Stored items

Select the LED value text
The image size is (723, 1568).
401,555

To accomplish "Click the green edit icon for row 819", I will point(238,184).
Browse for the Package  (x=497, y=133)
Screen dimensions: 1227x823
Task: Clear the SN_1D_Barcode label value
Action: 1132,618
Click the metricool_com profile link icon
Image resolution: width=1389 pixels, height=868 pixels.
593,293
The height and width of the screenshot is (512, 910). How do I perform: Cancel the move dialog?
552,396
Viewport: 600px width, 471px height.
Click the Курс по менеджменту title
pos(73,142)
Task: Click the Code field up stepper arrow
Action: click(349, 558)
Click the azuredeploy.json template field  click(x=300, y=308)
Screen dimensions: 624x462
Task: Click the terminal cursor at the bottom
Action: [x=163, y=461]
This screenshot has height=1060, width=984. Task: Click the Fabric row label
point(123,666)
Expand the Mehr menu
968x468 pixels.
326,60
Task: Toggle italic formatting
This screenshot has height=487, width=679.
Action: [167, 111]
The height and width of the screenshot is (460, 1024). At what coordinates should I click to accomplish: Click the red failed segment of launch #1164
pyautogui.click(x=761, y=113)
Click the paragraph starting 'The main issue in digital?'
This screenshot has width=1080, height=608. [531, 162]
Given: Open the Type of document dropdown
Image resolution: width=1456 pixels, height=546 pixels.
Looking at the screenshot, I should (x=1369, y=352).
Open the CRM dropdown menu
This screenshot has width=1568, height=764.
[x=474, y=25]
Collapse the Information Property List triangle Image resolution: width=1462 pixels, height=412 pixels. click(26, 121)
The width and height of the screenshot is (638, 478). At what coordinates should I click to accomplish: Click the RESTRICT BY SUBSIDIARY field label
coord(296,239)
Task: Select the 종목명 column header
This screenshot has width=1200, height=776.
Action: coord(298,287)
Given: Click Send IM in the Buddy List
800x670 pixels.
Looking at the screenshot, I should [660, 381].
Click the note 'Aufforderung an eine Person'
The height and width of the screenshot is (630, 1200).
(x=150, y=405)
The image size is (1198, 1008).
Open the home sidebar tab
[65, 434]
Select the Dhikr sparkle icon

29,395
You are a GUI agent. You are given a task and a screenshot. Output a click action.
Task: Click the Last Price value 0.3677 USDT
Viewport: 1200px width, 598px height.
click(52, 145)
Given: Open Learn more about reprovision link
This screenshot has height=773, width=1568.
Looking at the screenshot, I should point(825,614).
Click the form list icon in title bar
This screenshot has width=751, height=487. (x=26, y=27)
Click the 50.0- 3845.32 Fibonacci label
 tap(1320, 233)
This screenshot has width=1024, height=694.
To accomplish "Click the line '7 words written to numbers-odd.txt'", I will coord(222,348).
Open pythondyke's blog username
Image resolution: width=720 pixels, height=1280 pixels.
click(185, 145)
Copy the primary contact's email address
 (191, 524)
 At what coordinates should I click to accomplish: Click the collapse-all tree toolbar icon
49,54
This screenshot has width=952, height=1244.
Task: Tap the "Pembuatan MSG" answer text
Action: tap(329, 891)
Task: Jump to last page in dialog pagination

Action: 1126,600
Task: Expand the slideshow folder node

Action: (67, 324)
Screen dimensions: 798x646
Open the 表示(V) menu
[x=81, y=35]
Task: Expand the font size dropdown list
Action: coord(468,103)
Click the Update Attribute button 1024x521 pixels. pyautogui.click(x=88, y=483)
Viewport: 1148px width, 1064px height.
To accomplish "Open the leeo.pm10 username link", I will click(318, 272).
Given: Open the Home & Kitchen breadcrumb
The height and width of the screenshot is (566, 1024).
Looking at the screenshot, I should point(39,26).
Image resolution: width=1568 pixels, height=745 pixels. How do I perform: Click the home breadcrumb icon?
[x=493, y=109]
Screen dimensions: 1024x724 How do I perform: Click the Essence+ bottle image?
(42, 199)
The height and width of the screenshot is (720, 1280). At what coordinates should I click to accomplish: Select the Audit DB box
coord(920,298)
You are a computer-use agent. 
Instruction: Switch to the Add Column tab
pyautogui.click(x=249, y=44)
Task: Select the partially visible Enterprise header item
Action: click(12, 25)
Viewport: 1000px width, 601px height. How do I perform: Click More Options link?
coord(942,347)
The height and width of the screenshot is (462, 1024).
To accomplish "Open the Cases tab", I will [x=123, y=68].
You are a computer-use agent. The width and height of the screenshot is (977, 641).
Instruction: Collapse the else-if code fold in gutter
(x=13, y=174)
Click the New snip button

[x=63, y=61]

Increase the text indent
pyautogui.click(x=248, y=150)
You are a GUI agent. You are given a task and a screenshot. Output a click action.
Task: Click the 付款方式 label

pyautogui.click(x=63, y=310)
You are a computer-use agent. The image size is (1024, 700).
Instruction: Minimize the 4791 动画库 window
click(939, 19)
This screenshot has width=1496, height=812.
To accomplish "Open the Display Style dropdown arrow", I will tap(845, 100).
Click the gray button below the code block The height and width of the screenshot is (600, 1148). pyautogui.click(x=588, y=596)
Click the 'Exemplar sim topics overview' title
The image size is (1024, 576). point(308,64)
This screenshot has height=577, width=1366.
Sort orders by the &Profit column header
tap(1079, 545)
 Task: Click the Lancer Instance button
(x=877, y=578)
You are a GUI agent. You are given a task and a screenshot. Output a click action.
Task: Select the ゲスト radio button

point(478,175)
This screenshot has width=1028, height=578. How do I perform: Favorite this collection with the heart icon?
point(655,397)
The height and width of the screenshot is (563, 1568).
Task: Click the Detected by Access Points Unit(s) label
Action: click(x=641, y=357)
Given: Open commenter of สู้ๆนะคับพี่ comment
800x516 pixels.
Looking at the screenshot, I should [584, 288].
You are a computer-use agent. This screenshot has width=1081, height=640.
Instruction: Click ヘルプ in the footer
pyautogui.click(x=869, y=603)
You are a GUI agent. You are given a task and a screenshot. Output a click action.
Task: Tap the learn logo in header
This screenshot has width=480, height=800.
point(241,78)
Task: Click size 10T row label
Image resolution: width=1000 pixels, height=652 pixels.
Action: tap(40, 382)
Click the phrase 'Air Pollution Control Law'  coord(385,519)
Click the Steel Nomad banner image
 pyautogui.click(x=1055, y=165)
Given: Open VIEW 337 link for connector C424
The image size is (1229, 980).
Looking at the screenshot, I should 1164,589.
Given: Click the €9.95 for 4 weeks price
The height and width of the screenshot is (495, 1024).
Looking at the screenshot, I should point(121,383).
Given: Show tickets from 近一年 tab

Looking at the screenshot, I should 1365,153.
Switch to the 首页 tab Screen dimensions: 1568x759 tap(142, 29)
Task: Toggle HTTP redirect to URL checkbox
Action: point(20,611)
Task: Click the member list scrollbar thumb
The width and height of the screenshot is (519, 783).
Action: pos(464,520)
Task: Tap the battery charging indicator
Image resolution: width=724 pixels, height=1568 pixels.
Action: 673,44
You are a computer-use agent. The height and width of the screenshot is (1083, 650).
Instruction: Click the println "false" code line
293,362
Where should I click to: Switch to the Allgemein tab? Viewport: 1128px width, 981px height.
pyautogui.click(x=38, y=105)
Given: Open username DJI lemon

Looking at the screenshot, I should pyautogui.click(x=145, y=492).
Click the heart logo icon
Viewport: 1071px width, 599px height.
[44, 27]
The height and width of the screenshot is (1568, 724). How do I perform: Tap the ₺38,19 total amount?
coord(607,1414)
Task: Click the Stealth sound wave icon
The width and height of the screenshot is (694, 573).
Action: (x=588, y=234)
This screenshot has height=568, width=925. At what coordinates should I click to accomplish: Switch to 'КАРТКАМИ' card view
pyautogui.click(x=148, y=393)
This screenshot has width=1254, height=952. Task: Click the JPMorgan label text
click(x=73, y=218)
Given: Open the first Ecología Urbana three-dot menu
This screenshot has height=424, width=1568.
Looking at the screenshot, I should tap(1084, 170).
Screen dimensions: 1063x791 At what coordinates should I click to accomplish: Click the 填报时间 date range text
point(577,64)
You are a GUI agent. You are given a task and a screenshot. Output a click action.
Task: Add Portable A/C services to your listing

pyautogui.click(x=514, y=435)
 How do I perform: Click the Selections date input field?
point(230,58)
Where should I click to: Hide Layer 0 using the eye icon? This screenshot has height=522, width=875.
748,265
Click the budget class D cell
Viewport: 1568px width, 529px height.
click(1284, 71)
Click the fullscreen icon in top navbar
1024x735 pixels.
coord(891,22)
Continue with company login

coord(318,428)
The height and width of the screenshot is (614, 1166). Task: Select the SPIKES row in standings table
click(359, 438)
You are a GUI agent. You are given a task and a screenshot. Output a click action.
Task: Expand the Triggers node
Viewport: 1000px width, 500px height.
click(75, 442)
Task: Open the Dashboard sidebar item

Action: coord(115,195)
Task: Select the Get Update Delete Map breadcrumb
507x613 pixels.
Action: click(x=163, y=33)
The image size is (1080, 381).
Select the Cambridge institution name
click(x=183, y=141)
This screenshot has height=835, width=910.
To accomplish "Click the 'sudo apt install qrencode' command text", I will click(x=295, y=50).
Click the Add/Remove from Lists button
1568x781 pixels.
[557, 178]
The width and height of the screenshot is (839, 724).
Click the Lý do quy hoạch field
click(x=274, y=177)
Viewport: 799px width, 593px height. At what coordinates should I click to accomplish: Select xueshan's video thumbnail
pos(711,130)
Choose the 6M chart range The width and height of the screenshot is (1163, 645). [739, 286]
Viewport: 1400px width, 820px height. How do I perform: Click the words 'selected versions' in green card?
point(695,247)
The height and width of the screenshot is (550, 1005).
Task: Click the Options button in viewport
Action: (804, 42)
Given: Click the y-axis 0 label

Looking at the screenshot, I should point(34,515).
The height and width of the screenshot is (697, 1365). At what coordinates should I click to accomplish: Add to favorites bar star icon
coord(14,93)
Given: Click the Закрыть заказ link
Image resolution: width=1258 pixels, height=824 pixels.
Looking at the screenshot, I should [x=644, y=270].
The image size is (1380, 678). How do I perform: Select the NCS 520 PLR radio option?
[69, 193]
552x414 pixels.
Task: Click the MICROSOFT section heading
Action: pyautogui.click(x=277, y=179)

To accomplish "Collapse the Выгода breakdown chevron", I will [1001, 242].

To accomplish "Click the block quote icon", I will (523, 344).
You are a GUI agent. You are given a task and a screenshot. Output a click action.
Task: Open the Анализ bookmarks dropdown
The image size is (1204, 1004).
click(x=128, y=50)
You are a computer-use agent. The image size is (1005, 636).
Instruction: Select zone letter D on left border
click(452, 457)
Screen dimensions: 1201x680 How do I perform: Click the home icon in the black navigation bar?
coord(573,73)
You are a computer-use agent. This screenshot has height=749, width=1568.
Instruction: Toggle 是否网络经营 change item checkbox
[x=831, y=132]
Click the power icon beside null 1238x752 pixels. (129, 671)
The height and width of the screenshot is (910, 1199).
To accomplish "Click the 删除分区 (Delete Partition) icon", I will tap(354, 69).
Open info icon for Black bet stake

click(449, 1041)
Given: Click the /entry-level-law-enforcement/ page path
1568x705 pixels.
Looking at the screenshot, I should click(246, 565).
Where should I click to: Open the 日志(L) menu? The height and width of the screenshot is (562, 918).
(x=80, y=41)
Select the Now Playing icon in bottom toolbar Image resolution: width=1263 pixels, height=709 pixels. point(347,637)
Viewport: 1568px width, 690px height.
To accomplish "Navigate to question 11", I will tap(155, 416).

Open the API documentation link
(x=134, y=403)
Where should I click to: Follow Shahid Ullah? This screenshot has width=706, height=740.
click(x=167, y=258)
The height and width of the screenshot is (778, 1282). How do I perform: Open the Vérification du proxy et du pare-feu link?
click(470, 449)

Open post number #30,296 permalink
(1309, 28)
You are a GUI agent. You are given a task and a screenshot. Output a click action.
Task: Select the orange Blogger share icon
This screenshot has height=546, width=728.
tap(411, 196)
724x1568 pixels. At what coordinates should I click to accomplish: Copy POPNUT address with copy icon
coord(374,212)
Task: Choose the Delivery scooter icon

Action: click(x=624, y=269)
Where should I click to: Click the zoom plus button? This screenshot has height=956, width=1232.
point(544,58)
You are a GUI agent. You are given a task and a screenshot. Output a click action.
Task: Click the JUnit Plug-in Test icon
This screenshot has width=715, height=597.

- **Exercise requirements**:
Using the entries above, give back exactly the line containing "Screen dimensions: 1063x791", the line containing "Click the budget class D cell", and every line between them, and nothing else.

- **Written answer**:
Screen dimensions: 1063x791 At what coordinates should I click to accomplish: Click the 填报时间 date range text
point(577,64)
You are a GUI agent. You are given a task and a screenshot. Output a click action.
Task: Add Portable A/C services to your listing

pyautogui.click(x=514, y=435)
 How do I perform: Click the Selections date input field?
point(230,58)
Where should I click to: Hide Layer 0 using the eye icon? This screenshot has height=522, width=875.
748,265
Click the budget class D cell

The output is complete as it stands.